**The task:** Copy out the data from the line containing "Task: Click the purple account avatar icon" to its last line, exactly. No pictures.

**Material for this exercise:**
=== Begin Enclosure ===
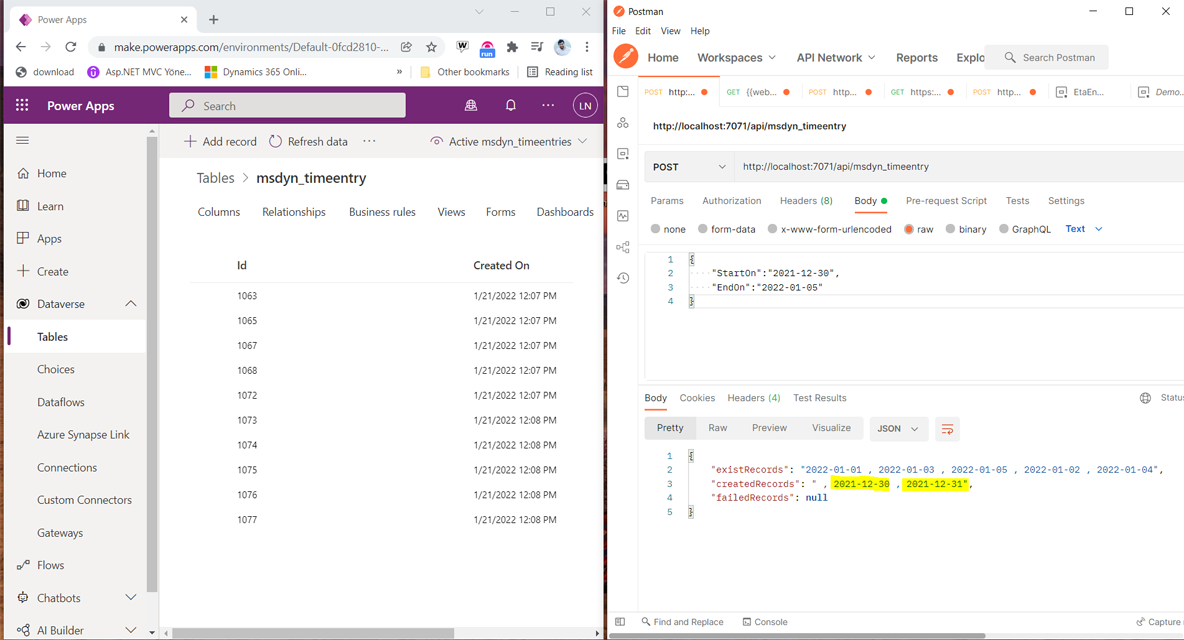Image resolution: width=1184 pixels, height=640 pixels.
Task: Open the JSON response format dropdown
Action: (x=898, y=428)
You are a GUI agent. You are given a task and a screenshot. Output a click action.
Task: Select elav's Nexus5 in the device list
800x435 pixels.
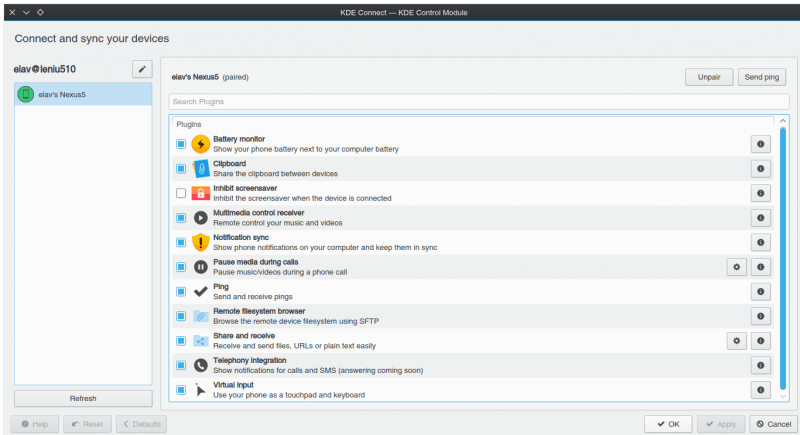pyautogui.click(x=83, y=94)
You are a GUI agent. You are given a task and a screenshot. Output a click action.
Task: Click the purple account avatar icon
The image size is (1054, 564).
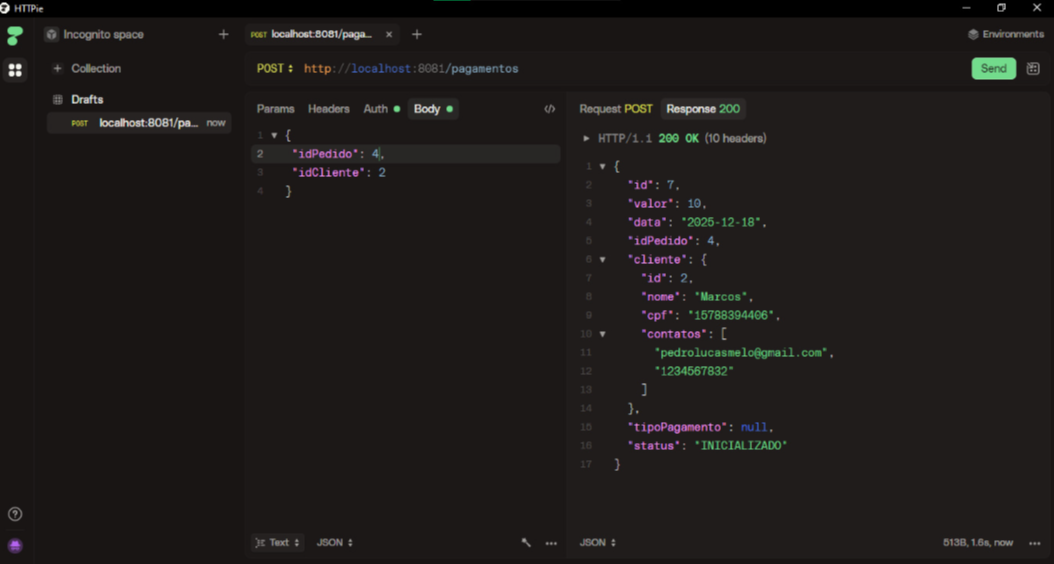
=== End Enclosure ===
**Task result:**
Task: Click the purple account avatar icon
The image size is (1054, 564).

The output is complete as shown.